Abstract
Purpose :
Adaptive optics fluorescence lifetime imaging ophthalmoscopy (AOFLIO) has revealed a difference in fluorescence lifetime between macaque cones and rods, likely due to functional differences. Similarly, S cones are morphologically and functionally disparate from M/L cones and may exhibit different fluorescence lifetimes. We apply phasor analysis to AOFLIO images to study the lifetime signatures of putative S cones, using their increased susceptibility to damage by multiphoton excitation (Schwarz et al. IOVS, in press) for identification.
Methods :
Using 730 nm excitation, AOFLIO was performed on ≤1.1 x 1.3° regions in the photoreceptor layer of macaques (3 male, 1 female; 5-9 y.o.; 26 loc.; 4-20° ecc.; 2 min; 3.5 or 7 mW). Two locations were imaged twice at 7 mW: the first preferentially damaged S cones and the second was used only to identify them based on a fluorescence intensity decrease. Phasor analysis was performed by converting the decay trace at each pixel to a Cartesian coordinate (G,S) defined by its real and imaginary Fourier components.
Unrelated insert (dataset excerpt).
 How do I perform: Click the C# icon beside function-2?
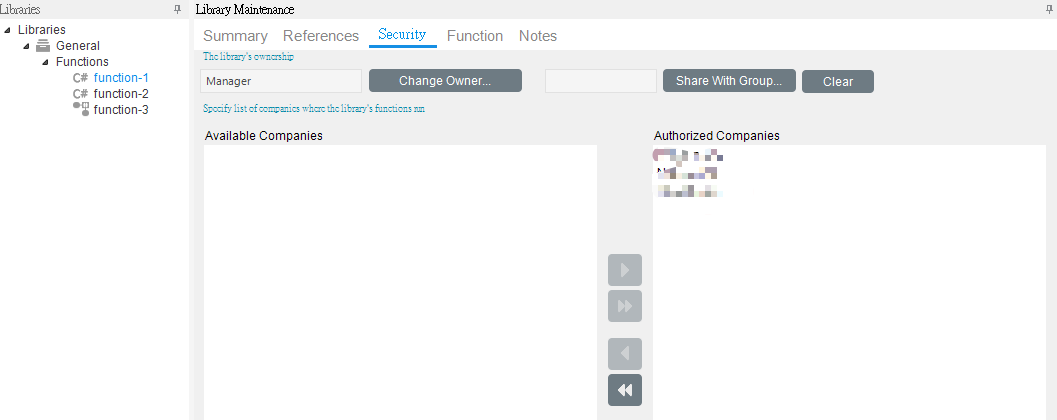pyautogui.click(x=80, y=94)
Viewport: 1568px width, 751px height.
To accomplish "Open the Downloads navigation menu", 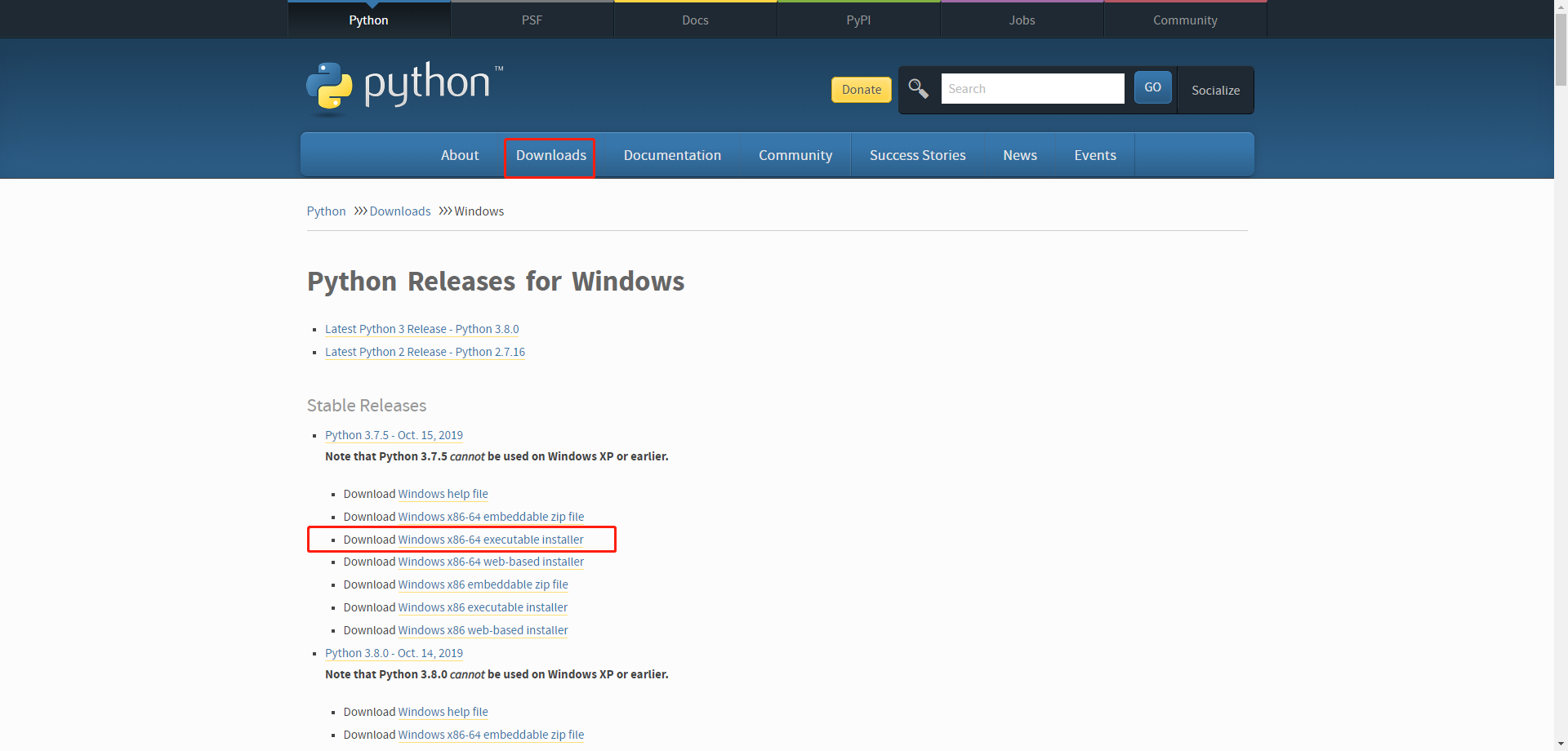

To identify two distinct cone populations, cones were masked at 4 locations and a Gaussian mixture model (GMM) analyzed the average (G,S) of each cone.
Results :
Across eccentricities and animals, phasor analysis of AOFLIO photoreceptor images produced a characteristic elliptical distribution of phasor coordinates (Fig. 1a-b) with distinct regions corresponding to cones and rods (Fig. 1c-d), confirming our previous work analyzing mean lifetimes. We also observed that cone pixels on the phasor plots appeared to separate into two elliptical distributions in 88% of locations (Fig. 1d). GMM classification of two cone populations resulted in one group corresponding to 11±0.66% of cones, consistent with S cone distribution. In two such locations, this population corresponded to cones subsequently identified as damaged by multiphoton excitation (87% sensitivity, 99% specificity).
Conclusions :
By combining AOFLIO and phasor analysis, we identified a subset of cones consistent with S cone distribution and corroborated by their susceptibility to photodamage with multiphoton excitation. We do not know whether the different lifetime signature for putative S cones results from inherent morphological differences or a multiphoton absorption effect. By either mechanism, this approach represents a new way to functionally characterize cone photoreceptors.
This abstract was presented at the 2019 ARVO Annual Meeting, held in Vancouver, Canada, April 28 - May 2, 2019.